● Set exercise a
Summarize the email reply below in two sentences.

● Text to read
On Sat, Jan 23, 2021 at 5:27 AM Peter Geoghegan <pg@bowt.ie> wrote:
>
> On Thu, Jan 21, 2021 at 9:23 PM Amit Kapila <amit.kapila16@gmail.com> wrote:
> > > Slowing down non-HOT updaters in these extreme cases may actually be a
> > > good thing, even when bottom-up deletion finally becomes ineffective.
> > > It can be thought of as backpressure. I am not worried about slowing
> > > down something that is already hopelessly inefficient and
> > > unsustainable. I'd go even further than that, in fact -- I now wonder
> > > if we should *deliberately* slow them down some more!
> > >
> >
> > Do you have something specific in mind for this?
>
> Maybe something a bit like the VACUUM cost delay stuff could be
> applied at the point that we realize that a given bottom-up deletion
> pass is entirely effective purely due to a long running transaction,
> that gets applied by nbtree caller once it splits the page.
>
> This isn't something that I plan to work on anytime soon. My point was
> mostly that it really would make sense to deliberately throttle
> non-hot updates at the point that they trigger page splits that are
> believed to be more or less caused by a long running transaction.
> They're so incredibly harmful to the general responsiveness of the
> system that having a last line of defense like that
> (backpressure/throttling) really does make sense.
>
> > I have briefly tried that but numbers were not consistent probably
> > because at that time autovacuum was also 'on'. So, I tried switching
> > off autovacuum and dropping/recreating the tables.
>
> It's not at all surprising that they weren't consistent. Clearly
> bottom-up deletion wastes cycles on the first execution (it is wasted
> effort in at least one sense) -- you showed that already. Subsequent
> executions will actually manage to delete some tuples (probably a
> great many tuples), and so will have totally different performance
> profiles/characteristics. Isn't that obvious?
>
Yeah, that sounds obvious but what I remembered happening was that at
some point during/before the second update, the autovacuum kicks in
and removes the bloat incurred by the previous update. In few cases,
the autovacuum seems to clean up the bloat and still we seem to be
taking additional time maybe because of some non-helpful cycles by
bottom-up clean-up in the new pass (like second bulk-update for which
we can't clean up anything). Now, this is more of speculation based on
the few runs so I don't expect any response or any action based on it.
I need to spend more time on benchmarking to study the behavior and I
think without that it would be difficult to make a conclusion in this
regard. So, let's not consider any action on this front till I spend
more time to find the details.
I agree with the other points mentioned by you in the email.
--
With Regards,
Amit Kapila.

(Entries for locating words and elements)
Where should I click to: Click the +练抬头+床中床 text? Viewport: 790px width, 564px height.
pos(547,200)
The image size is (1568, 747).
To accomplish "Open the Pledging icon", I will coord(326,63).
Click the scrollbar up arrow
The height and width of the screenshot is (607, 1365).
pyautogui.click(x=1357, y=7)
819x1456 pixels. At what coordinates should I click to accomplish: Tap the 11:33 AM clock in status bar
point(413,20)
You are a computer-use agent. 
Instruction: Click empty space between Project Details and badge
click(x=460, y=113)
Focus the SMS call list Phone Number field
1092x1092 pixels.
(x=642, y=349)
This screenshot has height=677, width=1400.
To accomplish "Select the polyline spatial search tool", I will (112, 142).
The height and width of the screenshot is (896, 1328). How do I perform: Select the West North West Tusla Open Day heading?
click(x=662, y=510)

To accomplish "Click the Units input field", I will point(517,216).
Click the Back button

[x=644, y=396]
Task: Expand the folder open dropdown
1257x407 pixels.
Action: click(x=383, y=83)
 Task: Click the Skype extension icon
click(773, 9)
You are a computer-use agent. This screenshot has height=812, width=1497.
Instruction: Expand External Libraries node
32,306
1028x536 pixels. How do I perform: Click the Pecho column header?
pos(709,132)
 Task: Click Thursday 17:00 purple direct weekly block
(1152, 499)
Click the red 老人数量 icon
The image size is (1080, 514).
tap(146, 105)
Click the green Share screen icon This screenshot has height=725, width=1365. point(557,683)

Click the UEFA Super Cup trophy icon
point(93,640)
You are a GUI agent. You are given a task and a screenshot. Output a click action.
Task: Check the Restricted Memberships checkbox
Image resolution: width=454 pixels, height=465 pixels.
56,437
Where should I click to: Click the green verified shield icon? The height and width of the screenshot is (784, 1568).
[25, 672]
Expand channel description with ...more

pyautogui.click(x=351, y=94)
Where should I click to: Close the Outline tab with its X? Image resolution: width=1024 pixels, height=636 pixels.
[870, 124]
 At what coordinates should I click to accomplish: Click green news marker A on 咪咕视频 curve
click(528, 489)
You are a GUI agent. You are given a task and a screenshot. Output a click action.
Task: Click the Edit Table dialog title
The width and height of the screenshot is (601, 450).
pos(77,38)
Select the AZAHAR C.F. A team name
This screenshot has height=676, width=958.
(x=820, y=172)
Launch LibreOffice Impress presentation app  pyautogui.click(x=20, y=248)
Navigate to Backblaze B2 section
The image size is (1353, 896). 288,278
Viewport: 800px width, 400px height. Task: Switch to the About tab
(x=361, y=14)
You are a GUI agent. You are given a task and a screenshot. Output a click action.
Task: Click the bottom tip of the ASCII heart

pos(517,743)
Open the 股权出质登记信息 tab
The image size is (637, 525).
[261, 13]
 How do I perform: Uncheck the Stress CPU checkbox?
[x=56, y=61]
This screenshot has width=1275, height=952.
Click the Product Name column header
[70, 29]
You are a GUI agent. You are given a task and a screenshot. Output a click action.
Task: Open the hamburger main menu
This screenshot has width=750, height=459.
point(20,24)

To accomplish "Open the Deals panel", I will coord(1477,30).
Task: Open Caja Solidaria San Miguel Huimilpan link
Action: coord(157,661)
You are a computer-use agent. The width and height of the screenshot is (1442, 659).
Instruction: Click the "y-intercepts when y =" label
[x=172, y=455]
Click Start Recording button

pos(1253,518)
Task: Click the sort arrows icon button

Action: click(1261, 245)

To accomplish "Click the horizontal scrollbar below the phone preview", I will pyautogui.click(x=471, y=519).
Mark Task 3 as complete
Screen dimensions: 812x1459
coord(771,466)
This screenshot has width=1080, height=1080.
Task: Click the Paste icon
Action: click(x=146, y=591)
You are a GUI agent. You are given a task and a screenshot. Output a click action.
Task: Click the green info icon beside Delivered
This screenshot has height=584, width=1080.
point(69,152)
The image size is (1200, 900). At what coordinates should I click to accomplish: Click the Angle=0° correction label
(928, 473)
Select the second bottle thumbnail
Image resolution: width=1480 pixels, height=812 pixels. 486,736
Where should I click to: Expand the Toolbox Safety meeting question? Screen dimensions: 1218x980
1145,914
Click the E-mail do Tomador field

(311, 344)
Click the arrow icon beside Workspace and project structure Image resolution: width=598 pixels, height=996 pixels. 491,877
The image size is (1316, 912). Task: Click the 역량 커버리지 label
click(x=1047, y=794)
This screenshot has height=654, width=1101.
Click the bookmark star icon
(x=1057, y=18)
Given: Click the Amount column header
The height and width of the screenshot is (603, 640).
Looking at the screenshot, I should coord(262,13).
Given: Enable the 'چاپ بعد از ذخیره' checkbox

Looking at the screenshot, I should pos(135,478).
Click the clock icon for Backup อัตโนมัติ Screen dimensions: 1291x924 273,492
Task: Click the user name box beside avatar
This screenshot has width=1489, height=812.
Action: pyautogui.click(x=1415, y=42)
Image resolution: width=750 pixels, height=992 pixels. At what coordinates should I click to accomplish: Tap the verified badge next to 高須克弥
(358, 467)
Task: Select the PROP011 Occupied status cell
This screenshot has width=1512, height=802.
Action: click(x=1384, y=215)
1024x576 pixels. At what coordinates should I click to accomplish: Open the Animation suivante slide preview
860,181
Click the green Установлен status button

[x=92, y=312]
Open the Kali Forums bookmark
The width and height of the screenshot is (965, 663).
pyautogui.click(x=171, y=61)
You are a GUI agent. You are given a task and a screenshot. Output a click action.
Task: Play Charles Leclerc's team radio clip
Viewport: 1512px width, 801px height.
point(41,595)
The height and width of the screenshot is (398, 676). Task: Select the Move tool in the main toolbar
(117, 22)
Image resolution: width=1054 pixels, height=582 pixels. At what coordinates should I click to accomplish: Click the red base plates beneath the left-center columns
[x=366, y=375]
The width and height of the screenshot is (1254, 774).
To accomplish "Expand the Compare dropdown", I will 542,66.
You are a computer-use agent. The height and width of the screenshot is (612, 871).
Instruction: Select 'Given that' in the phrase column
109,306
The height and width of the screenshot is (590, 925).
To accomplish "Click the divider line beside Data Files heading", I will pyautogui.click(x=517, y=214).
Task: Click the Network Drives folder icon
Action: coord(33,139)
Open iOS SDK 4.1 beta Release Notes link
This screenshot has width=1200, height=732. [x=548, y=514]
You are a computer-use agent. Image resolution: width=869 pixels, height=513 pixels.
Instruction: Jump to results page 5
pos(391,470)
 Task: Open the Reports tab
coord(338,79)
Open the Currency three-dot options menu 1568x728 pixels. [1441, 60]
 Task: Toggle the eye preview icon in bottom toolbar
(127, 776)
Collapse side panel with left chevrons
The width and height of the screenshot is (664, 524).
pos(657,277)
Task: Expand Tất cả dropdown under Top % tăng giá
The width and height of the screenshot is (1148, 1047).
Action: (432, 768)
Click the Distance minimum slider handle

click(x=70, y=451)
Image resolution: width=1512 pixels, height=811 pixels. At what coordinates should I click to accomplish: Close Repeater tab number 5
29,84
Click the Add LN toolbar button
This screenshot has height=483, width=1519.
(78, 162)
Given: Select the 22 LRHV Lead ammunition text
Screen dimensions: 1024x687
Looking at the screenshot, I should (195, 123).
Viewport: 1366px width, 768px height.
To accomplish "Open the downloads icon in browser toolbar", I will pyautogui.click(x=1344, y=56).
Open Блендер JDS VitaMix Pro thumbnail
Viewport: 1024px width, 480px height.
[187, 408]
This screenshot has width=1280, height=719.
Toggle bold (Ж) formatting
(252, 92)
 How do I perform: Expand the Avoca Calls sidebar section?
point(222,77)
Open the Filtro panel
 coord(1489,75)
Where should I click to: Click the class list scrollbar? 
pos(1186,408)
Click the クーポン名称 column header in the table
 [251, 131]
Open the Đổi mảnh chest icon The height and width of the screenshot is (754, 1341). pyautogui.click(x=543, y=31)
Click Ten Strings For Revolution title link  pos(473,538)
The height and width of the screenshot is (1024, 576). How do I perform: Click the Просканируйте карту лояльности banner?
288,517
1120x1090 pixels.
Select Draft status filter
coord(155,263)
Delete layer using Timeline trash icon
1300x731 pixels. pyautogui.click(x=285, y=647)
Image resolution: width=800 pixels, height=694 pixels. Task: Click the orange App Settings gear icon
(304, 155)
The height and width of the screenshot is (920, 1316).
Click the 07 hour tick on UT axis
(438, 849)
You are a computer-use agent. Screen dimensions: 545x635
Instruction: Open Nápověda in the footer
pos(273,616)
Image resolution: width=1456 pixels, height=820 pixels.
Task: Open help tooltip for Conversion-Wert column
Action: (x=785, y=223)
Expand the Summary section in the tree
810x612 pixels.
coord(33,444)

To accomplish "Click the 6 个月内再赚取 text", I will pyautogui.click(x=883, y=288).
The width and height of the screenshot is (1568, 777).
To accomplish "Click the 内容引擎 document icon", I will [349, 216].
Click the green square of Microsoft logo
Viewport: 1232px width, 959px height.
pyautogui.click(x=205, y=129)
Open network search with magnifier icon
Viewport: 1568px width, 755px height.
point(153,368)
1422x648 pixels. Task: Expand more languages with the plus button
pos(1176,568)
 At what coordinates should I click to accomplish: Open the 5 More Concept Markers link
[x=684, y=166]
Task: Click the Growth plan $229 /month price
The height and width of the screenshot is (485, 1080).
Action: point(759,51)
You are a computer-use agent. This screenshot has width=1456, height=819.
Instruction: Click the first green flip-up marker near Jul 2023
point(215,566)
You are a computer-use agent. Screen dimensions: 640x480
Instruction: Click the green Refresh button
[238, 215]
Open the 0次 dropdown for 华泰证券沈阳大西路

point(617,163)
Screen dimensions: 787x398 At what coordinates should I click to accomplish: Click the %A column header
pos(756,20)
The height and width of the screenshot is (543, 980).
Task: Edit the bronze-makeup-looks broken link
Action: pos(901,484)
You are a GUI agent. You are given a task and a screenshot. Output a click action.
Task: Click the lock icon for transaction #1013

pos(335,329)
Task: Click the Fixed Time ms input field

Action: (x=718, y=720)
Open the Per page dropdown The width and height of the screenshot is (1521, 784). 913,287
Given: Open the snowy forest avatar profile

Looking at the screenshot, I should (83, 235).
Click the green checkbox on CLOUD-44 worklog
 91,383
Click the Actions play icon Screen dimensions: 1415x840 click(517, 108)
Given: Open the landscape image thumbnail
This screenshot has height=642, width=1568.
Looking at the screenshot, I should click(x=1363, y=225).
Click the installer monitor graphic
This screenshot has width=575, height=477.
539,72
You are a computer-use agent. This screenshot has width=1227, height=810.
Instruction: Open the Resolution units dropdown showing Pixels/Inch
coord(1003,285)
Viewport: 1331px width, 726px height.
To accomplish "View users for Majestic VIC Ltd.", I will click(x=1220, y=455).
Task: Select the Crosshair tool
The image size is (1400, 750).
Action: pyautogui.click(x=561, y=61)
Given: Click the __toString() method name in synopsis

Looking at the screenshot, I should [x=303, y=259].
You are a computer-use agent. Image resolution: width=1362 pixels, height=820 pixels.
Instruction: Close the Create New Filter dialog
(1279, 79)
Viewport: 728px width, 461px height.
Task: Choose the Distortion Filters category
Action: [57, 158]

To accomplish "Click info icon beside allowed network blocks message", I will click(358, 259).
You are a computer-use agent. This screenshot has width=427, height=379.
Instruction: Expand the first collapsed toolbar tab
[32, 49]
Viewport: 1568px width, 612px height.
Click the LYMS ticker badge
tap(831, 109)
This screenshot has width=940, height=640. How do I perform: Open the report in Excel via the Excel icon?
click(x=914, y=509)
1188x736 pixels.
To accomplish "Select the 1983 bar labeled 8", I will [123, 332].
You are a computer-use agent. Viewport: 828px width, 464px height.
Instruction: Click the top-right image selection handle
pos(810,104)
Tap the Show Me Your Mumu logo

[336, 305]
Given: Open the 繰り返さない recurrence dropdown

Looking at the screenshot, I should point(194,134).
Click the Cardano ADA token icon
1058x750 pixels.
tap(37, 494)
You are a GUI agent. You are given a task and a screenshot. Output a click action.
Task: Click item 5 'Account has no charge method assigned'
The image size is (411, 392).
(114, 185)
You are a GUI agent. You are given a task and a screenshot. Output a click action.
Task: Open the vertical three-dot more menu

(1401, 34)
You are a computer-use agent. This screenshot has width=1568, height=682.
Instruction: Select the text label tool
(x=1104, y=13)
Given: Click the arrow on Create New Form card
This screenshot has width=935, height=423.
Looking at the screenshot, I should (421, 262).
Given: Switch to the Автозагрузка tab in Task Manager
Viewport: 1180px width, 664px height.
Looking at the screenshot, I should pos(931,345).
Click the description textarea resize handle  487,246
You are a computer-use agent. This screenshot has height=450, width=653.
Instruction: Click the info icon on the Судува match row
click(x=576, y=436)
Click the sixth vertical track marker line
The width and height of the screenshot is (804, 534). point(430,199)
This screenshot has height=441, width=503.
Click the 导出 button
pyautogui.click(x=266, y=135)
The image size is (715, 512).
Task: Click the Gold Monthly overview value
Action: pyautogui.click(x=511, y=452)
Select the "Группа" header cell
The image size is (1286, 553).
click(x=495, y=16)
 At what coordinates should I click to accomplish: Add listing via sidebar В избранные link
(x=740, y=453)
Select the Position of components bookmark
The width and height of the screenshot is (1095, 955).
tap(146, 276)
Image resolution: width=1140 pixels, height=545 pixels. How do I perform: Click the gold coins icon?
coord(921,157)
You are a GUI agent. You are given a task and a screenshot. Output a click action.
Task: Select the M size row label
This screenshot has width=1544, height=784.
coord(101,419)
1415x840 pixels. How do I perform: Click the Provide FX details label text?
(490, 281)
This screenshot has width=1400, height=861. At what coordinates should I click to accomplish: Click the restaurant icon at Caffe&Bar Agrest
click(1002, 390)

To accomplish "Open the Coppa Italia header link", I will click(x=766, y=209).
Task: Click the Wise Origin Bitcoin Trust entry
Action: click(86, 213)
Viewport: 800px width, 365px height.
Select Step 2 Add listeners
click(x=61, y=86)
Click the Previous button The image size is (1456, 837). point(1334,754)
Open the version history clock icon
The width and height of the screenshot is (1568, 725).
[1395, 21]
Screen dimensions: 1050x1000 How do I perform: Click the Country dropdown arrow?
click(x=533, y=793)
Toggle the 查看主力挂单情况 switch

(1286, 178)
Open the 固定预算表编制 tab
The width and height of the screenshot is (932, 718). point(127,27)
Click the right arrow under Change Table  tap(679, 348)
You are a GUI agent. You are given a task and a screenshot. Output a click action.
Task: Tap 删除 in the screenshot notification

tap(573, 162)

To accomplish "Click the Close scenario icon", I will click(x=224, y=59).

● Set exercise b
In the rows starting with the line that contains "1188x736 pixels." and going on through the line that contains "coord(101,419)", change "Instruction" to "Command" and write out only those lines, leaving everything else as it is.

● Task output a
Peter Geoghegan suggests that non-HOT updates which trigger page splits believed to be caused by a long-running transaction could be deliberately throttled, perhaps in a way like the VACUUM cost delay, though he does not plan to work on it soon. Amit Kapila replies that his inconsistent benchmark numbers may have come from autovacuum removing bloat between updates, calls this speculation, and asks that no action be taken until he has spent more time benchmarking.

● Task output b
1188x736 pixels.
To accomplish "Select the 1983 bar labeled 8", I will [123, 332].
You are a computer-use agent. Viewport: 828px width, 464px height.
Command: Click the top-right image selection handle
pos(810,104)
Tap the Show Me Your Mumu logo

[336, 305]
Given: Open the 繰り返さない recurrence dropdown

Looking at the screenshot, I should point(194,134).
Click the Cardano ADA token icon
1058x750 pixels.
tap(37, 494)
You are a GUI agent. You are given a task and a screenshot. Output a click action.
Task: Click item 5 'Account has no charge method assigned'
The image size is (411, 392).
(114, 185)
You are a GUI agent. You are given a task and a screenshot. Output a click action.
Task: Open the vertical three-dot more menu

(1401, 34)
You are a computer-use agent. This screenshot has width=1568, height=682.
Command: Select the text label tool
(x=1104, y=13)
Given: Click the arrow on Create New Form card
This screenshot has width=935, height=423.
Looking at the screenshot, I should (421, 262).
Given: Switch to the Автозагрузка tab in Task Manager
Viewport: 1180px width, 664px height.
Looking at the screenshot, I should pos(931,345).
Click the description textarea resize handle  487,246
You are a computer-use agent. This screenshot has height=450, width=653.
Command: Click the info icon on the Судува match row
click(x=576, y=436)
Click the sixth vertical track marker line
The width and height of the screenshot is (804, 534). point(430,199)
This screenshot has height=441, width=503.
Click the 导出 button
pyautogui.click(x=266, y=135)
The image size is (715, 512).
Task: Click the Gold Monthly overview value
Action: pyautogui.click(x=511, y=452)
Select the "Группа" header cell
The image size is (1286, 553).
click(x=495, y=16)
 At what coordinates should I click to accomplish: Add listing via sidebar В избранные link
(x=740, y=453)
Select the Position of components bookmark
The width and height of the screenshot is (1095, 955).
tap(146, 276)
Image resolution: width=1140 pixels, height=545 pixels. How do I perform: Click the gold coins icon?
coord(921,157)
You are a GUI agent. You are given a task and a screenshot. Output a click action.
Task: Select the M size row label
This screenshot has width=1544, height=784.
coord(101,419)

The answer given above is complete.